Author : Gordon Dahlquist

Date of Publication : 2006  (Hardcover edition)

Publisher : Bantam Books

ISBN-10: 0385340354

ISBN-13: 978-0385340359

No. of pages :  768

The Story :

In Victorian England, a rich plantation heiress receives an abrupt “dear john” letter from her beau.  In her pride, the stricken Miss Temple decides to follow her fiance to find out the reason for his rejection.  She tails him on a long train ride and arrives at Lord Vandaariff’s huge labyrinthine Harschmort Manor where a  masked ball is in full swing presumably for the engagement of Vandaariff’s daughter to the German Prince of Macklenberg.  She is mistaken as a woman sent to undergo a mysterious “Process” but is soon discovered to be a gate-crasher, deemed to have seen too much.  Suddenly Miss Temple finds her little adventure taking a dangerous turn when she is forced to save her own life.

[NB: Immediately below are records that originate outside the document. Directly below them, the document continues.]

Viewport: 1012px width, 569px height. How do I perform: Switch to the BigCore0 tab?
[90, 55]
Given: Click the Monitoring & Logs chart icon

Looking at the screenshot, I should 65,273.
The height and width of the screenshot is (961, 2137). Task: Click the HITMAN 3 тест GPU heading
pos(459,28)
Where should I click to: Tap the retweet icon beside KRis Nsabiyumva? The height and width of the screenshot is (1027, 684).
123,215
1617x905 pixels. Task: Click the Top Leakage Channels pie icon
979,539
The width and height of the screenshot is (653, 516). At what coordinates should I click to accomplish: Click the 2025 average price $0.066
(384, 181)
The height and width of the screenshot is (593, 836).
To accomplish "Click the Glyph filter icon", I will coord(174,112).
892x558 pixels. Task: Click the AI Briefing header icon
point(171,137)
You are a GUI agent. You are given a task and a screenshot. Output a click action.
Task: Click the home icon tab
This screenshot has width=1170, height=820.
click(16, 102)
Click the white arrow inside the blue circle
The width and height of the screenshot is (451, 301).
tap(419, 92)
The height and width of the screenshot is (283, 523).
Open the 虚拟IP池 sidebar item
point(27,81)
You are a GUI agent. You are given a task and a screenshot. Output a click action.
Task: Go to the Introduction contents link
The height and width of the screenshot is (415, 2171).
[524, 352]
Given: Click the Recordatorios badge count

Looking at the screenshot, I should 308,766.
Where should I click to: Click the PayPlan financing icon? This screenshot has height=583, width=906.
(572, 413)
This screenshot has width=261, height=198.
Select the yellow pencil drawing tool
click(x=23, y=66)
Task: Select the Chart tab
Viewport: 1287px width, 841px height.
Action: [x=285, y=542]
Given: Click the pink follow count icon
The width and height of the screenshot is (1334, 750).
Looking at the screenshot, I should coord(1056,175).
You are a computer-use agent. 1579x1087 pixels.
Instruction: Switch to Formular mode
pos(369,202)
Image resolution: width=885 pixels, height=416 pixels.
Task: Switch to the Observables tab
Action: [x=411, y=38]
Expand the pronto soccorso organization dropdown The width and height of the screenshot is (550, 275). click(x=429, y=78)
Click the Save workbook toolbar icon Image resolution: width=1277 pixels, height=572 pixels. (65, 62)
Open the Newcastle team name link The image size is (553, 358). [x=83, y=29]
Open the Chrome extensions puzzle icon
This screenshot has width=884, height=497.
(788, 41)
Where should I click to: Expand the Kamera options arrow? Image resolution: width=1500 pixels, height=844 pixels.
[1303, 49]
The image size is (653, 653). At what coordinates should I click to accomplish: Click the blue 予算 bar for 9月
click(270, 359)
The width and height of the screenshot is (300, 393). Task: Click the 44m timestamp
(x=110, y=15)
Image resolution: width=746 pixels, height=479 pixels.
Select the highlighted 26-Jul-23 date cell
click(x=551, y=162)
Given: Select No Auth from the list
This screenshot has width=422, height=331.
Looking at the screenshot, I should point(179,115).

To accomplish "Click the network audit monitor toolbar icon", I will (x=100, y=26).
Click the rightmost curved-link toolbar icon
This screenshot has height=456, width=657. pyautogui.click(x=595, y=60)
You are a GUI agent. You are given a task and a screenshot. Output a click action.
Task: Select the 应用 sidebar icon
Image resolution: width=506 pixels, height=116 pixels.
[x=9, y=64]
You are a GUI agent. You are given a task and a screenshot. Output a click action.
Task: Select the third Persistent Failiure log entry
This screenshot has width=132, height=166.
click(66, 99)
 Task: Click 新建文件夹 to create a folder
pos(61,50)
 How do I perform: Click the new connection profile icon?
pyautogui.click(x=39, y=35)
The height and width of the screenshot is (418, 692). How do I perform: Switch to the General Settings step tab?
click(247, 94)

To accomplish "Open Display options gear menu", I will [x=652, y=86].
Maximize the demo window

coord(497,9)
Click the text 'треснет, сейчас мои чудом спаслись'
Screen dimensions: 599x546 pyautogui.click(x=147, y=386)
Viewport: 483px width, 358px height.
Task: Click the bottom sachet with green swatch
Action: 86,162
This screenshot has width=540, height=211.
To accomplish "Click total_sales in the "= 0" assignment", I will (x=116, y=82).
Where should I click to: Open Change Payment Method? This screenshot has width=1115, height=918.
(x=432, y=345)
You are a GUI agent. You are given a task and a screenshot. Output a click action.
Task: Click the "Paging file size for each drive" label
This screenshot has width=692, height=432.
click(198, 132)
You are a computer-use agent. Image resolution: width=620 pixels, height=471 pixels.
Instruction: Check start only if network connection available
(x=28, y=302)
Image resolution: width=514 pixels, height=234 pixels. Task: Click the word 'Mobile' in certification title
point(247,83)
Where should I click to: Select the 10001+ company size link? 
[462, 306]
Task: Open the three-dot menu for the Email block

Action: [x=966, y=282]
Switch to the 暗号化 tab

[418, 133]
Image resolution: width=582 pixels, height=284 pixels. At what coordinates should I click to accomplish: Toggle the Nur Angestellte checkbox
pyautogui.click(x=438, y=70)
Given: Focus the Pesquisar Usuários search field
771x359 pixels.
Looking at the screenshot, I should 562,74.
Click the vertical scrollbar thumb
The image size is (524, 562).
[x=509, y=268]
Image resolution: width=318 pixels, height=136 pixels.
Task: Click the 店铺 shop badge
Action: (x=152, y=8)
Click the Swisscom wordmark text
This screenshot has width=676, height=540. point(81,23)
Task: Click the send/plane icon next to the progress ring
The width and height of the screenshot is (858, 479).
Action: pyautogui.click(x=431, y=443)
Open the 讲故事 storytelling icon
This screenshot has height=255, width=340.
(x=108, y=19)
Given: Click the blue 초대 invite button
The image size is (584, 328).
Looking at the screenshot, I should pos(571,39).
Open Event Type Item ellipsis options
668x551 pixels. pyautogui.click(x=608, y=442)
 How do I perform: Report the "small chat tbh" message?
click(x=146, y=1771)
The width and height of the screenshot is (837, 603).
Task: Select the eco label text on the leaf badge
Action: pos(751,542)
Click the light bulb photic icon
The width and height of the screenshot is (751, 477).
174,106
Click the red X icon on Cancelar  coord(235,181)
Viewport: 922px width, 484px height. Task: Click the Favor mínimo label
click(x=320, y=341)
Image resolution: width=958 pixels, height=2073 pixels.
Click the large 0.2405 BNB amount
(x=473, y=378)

At that same time, a half blind assassin, Cardinal Chang, is at the ball with a mission to terminate a Colonel Trapping.  He creeps about for his quarry only to find him already murdered.  But who, why, and how are questions that leave him baffled.  A few days later, he is approached by a wealthy sophisticate  who asks him to find a woman, Isobel Hastings (Miss Temple who gave an assumed name) who is believed to be the killer of the Colonel.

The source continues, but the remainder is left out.